§ EXERCISE DESCRIPTION
Once you find the line with "At what coordinates" in the data below, transcribe exactly each line from there to the line with "The width and", inclusive, and nothing else. Drop the pictures.

SOURCE RECORDS below:

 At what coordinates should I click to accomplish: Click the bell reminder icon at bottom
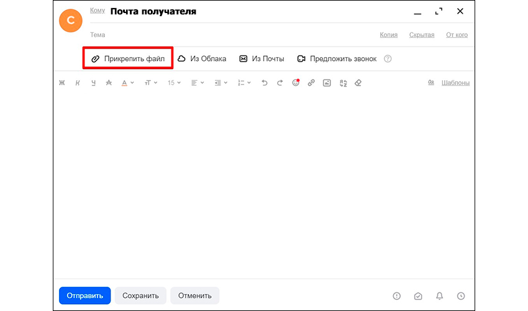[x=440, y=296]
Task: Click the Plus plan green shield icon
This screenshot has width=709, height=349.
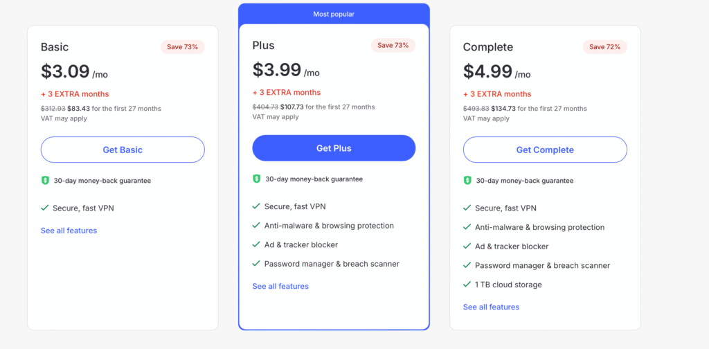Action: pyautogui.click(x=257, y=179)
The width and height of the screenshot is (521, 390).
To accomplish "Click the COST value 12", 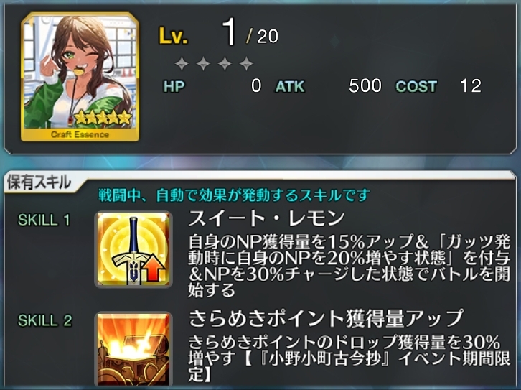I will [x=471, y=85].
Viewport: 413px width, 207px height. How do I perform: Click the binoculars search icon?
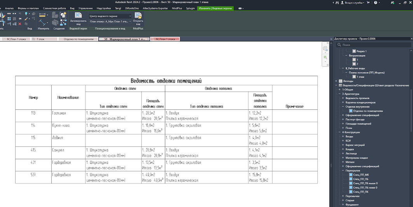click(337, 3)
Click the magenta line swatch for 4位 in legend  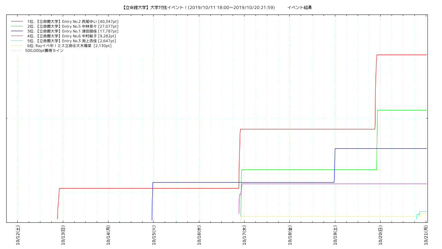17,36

End of SOURCE RECORDS.
SOURCE RECORDS below:

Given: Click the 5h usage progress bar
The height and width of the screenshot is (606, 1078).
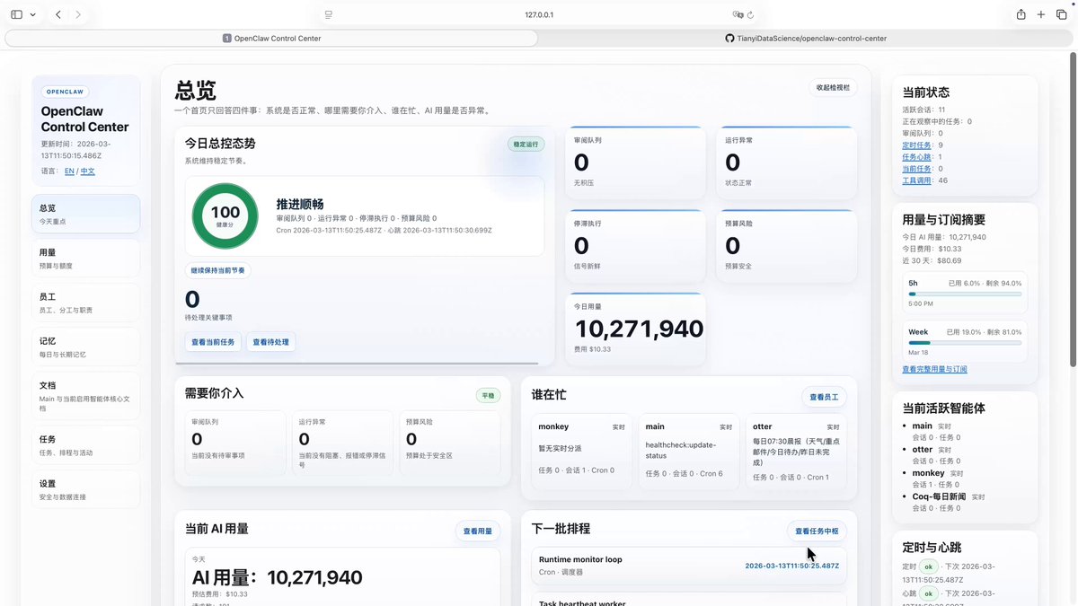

End of SOURCE RECORDS.

§ SOLUTION BELOW
 At what coordinates should I click to accomplish: Click the bell reminder icon at bottom
[x=440, y=296]
Task: Click the Plus plan green shield icon
This screenshot has width=709, height=349.
Action: pyautogui.click(x=257, y=179)
The width and height of the screenshot is (521, 390).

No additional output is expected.